He motioned to Toby, who was now sitting well to the side and away from the isolated steading-house and eating, which is what Toby tended to do whenever left to himself. The captain turned to face his standard bearer and his two marshals where they sat their own fidgeting horses in the rain, waiting for his commands.
‘I’ll leave Sauce and Bad Tom. They’ll stay on their guard until we send them a relief,’ he said. The discovery of the killings in the steading had interrupted their muddy trek to the fortress. They’d been riding since the second hour after midnight, after a cold camp and equally cold supper. No one looked happy.
‘Go and get me the master of the hunt,’ he added, turning back to his squire. When he was answered only with silence, he looked around. ‘Michael?’ he asked quietly.
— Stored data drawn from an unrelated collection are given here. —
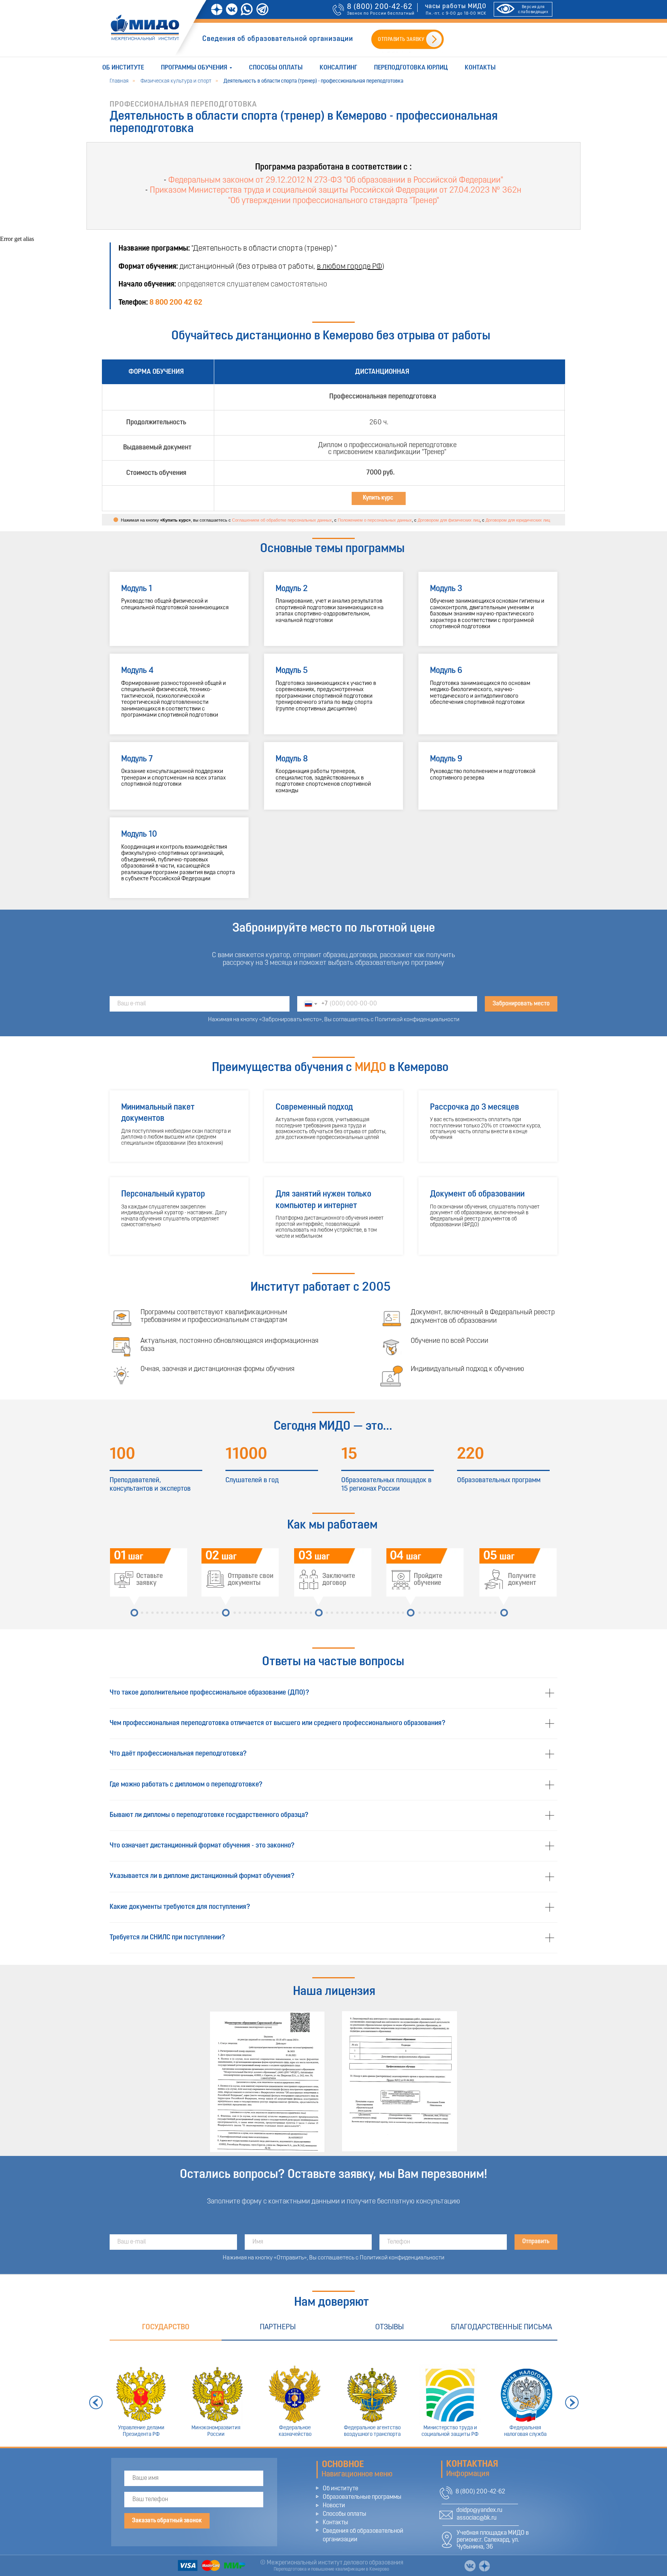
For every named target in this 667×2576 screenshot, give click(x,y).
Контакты (480, 67)
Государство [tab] (166, 2327)
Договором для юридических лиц (518, 520)
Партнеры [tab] (278, 2327)
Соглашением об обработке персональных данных (282, 520)
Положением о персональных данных (375, 520)
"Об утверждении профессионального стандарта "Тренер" (333, 201)
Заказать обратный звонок (167, 2521)
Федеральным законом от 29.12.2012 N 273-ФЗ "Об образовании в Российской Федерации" (335, 180)
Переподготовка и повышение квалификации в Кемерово (331, 2569)
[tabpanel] (333, 2393)
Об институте (123, 67)
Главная (119, 81)
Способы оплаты (276, 67)
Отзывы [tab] (389, 2327)
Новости (334, 2506)
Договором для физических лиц (449, 520)
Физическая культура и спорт (176, 81)
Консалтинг (338, 67)
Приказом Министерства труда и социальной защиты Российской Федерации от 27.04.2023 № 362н (335, 190)
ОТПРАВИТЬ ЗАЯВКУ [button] (401, 39)
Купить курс (378, 498)
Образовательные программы (362, 2497)
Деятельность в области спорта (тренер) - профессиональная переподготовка (313, 81)
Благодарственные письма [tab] (501, 2327)
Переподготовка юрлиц (411, 67)
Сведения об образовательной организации (277, 39)
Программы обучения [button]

‘M’lord?’ The young man was looking at the door to the steading. It was oak, bound in iron, and it had been broken in two places, the iron hinges inside the door had bent where they’d been forced off their pins. Trios of parallel grooves had ripped along the grain of the wood – in one spot, the talons had ripped through a decorative iron whorl, a clean cut.
‘Do you need a minute, lad?’ the captain asked. Jacques had seen to his own mount and was now standing at Grendel’s big head, eyeing the spike warily.
‘No – no, m’lord.’ His squire was still stunned, staring at the door and what lay beyond it.
‘Then don’t stand on ceremony, I beg.’ The captain dismounted, thinking that he had used the term lad quite naturally. Despite the fact that he and Michael were less than five years apart.
‘M’lord?’ Michael asked, unclear what he’d just been told to do.
‘Move your arse, boy. Get me the huntsman. Now.’ The captain handed his horse to the valet. Jacques was not really a valet. He was really the captain’s man and, as such, he had his own servant – Toby. A recent addition. A scrawny thing with large eyes and quick hands, completely enveloped in his red wool cote, which was many sizes too big.
Toby took the horse and gazed at his captain with hero-worship, a big winter apple forgotten in his hand.
The captain liked a little hero-worship. ‘He’s spooked. Don’t give him any free rein or there’ll be trouble,’ the captain said gruffly. He paused. ‘You might give him your apple core though,’ he said, and the boy smiled.
The captain went into the steading by the splintered door. Closer up, he could see that the darker brown was not a finish. It was blood.
Behind him, his destrier gave a snort that sounded remarkably like human derision – though whether it was for the page or his master was impossible to tell.
The woman just inside the threshold had been a nun before she was ripped open from neck to cervix. Her long, dark hair, unbound from the confines of her wimple, framed the horror of her missing face. She lay in a broad pool of her own blood that ran down into the gaps between the boards. There were tooth marks on her skull – the skin just forward of one ear had been shredded, as if something had gnawed at her face for some time, flensing it from the bone. One arm had been ripped clear of her body, the skin and muscle neatly eaten away so that only shreds remained, bones and tendons still hanging together . . . and then it had been replaced by the corpse. The white hand with the silver IHS ring and the cross was untouched.
The captain looked at her for a long time.
Just beyond the red ruin of the nun was a single clear footprint in the blood and ordure, which was already brown and sticky in the moist, cool air. Some of the blood had begun to leech into the pine floor boards, smooth from years of bare feet walking them. The leeched blood blurred the edge of the print, but the outline was clear – it was the size of a war horse’s hoof or bigger, with three toes.
The captain heard his huntsman come up and dismount outside. He didn’t turn, absorbed in the parallel exercises of withholding the need to vomit and committing the scene to memory. There was a second, smudged print further into the room, where the creature had pivoted its weight to pass under the low arch to the main room beyond. It had dug a furrow in the pine with its talons. And a matching furrow in the base board that ran up into the wattle and plaster. A dew claw.
‘Why’d this one die here when the rest died in the garden?’ he asked.